Open Earth Monitor — Global Workshop 2023

Distributed computing on large geodata from multiple sources using the Julia Programming language
2023-10-04, 16:30–17:15, EURAC Seminar room 2 & 3

Spatiotemporal data cubes are becoming ever more abundant and are a widely used tool in the Earth System Science community to handle geospatial raster data.
Sophisticated frameworks in high-level programming languages like R and python allow scientists to draft and run their data analysis pipelines and to scale them in HPC or cloud environments.

While many data cube frameworks can handle harmonized analysis-ready data cubes very well, we repeatedly experienced problems when running complex analyses on multi-source data that was not homogenized. The problems arise when different datasets need to be resampled on the fly to a common resolution and have non-aligning chunk boundaries, which leads to very complex and often unresolvable task graphs in frameworks like xarray+dask.
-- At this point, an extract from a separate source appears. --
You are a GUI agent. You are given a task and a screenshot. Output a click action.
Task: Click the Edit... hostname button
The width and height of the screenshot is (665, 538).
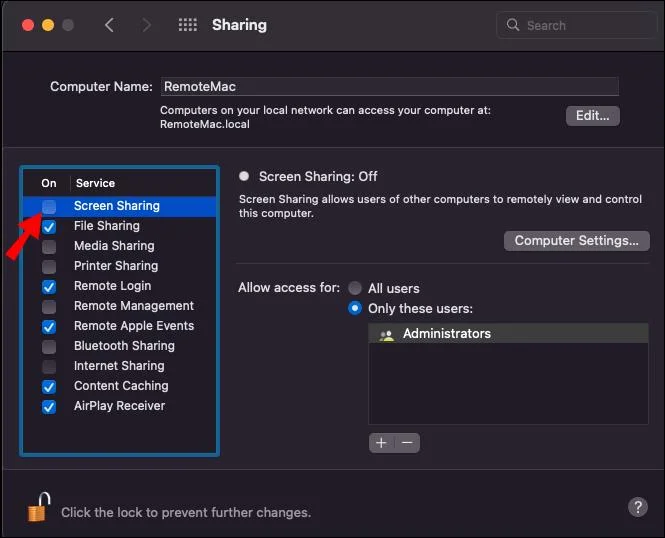click(x=592, y=115)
In this workshop we present the emerging ecosystem of large-scale geodata processing in the Julia programming language under the JuliaDataCubes github umbrella.
Julia is an interactive scientific programming language, designed for HPC applications with primitives for Multi-threaded and Distributed computations built into the language.
We will demonstrate an example analysis where data from different sources (global fields of daily MODIS, hourly ERA5, high-resolution land cover), summing to multiple TBs of data, can interoperate on-the-fly and scale well when run on different computing environments.

OEMC Grant agreement ID: 101059548

Felix Cremer received his diploma in mathematics from the University of Leipzig in 2014. In 2016 he started his PhD study on time series analysis of hypertemporal Sentinel-1 radar data.
He is interested in the use of irregular time series tools on Synthetic Aperture Radar data to derive more robust information from these data sets.
He worked on the development of deforestation mapping algorithms and on flood mapping in the amazon using Sentinel-1 data.
He currently works at the Max-Planck-Institute for Biogeochemistry on the development of the JuliaDataCubes ecosystem in the scope of the NFDI4Earth project. The JuliaDataCubes organisation provides easy to use interfaces for the use of multi dimensional raster data.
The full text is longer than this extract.